Comment utilisez-vous les stress tests ?

Le stress test est un complément de la VaR qui est une mesure statistique de la perte maximale, pour un intervalle de confiance – souvent fixé à 95 % ou 99 %, et un horizon d’investissement donnés. La VaR historique, qui se fonde sur un échantillon de données historiques des variations des paramètres de marché, est la plus utilisée par les intervenants dans le secteur bancaire et de la gestion d’actifs.

Mais il faut aussi appréhender les pertes sur des scénarios qui n’existent pas dans les historiques de paramètres de marché utilisés dans le cadre du calcul de VaR. Si vous avez, par exemple, un an de profondeur historique, soit 252 scénarios glissants, sur une période de relative accalmie des marchés, il se peut qu’aucun scénario extrême n’y soit inclus. Autrement dit, vous n’avez aucune possibilité de tester ces situations inédites, même en allant explorer les 5 % résiduels de votre intervalle de confiance (au moyen de la CVaR [1] [1] qui mesure les pertes moyennes en cas de dépassement de la VaR). L’intérêt du stress test est précisément d’aller explorer ces zones.

En outre, le stress test est aussi un outil de pilotage. Une analyse de stress test peut en effet servir à optimiser une allocation de portefeuille ou à la mise en place de limites de risque, tout comme la VaR mais en intégrant des conditions plus sévères.

Quels types de stress tests menez-vous chez CCR Asset Management ?

Nous construisons des stress tests en simulant des variations des facteurs de risque suivants : courbes de taux, courbes de CDS, surfaces de volatilités optionnelles, actions et taux de change

Nous avons une approche à la fois de stress tests et de reverse stress tests. Les stress tests sont soit des chocs de sensibilité, soit des analyses dites simulatoires.

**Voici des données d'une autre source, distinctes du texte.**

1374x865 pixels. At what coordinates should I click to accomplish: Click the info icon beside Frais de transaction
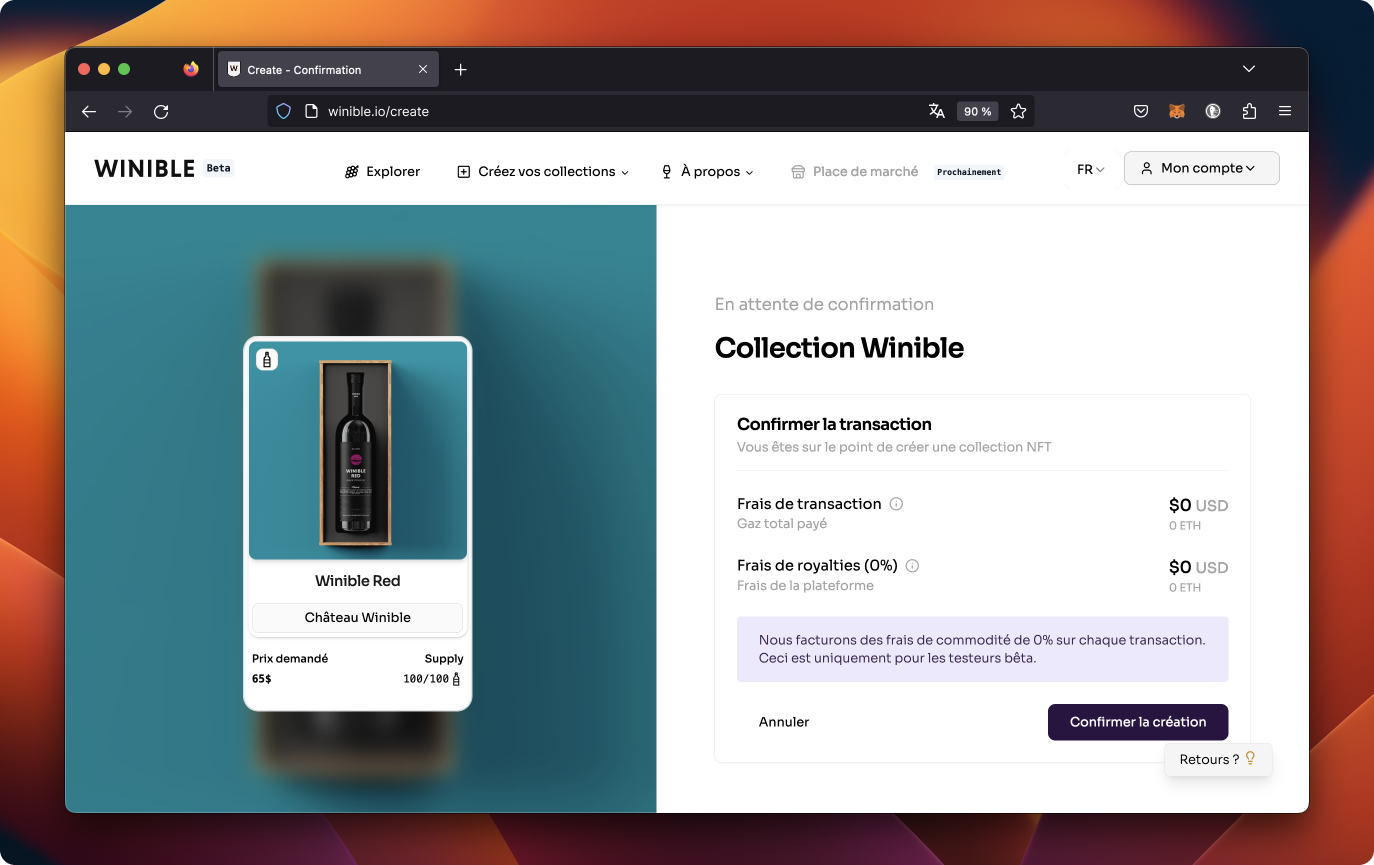[x=896, y=504]
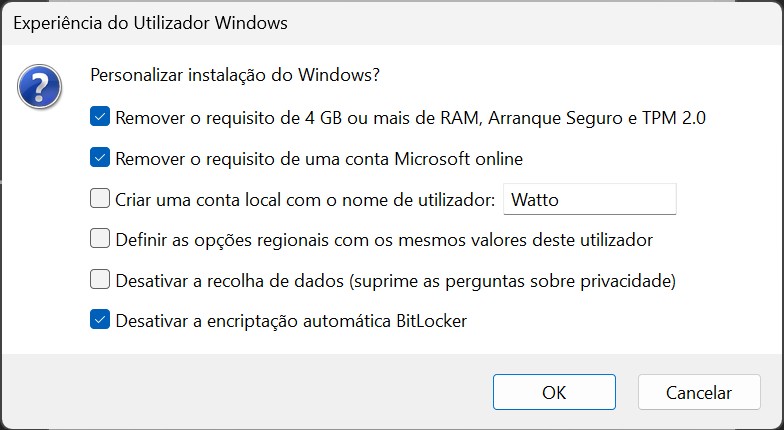Tick the regional options checkbox box

click(100, 239)
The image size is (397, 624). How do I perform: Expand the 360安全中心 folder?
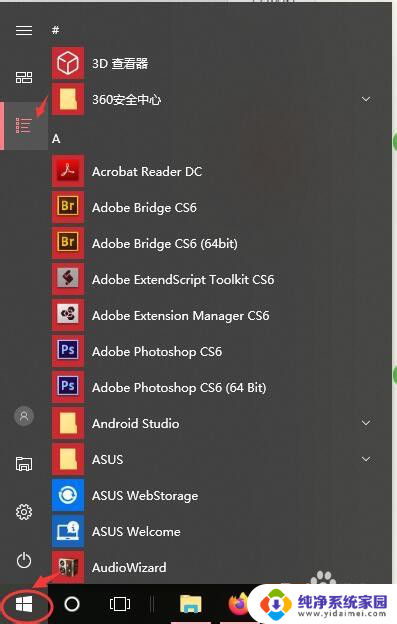point(366,99)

Les chocs de sensibilité consistent à faire varier un seul facteur de risque pour identifier les répercussions sur nos positions. Ce sont donc des tests relativement simples, même s’il est possible de les affiner en étudiant l’impact sur différents segments de maturité (analyse par bucket)

L’analyse simulatoire consiste à faire bouger différents facteurs de risque de manière combinatoire : que se passe-t-il si dans un portefeuille d’arbitrage de volatilité, dont la gestion est une des spécialités de CCR Asset Management, le marché actions baisse de 10 % tandis que les courbes de volatilité augmentent de 10 points ? L’analyse simulatoire établit ainsi un scénario.

Enfin, le reverse stress consiste à prédéterminer un niveau de perte maximale sur un fonds donné, compte tenu de sa volatilité associée et des pertes acceptables pour nos clients. Le niveau de perte choisi ne doit pas être trop important au risque d’entamer la viabilité même du fonds ou de générer un risque réputationnel pour la société de gestion. Une fois cette perte définie, nous cherchons au travers d’une analyse simulatoire, les scénarios qui convergent vers ce niveau de perte. Si certains scénarios montrent que cette perte maximale peut être dépassée, une action corrective doit être mise en place par le gérant pour revenir à l’intérieur du niveau acceptable.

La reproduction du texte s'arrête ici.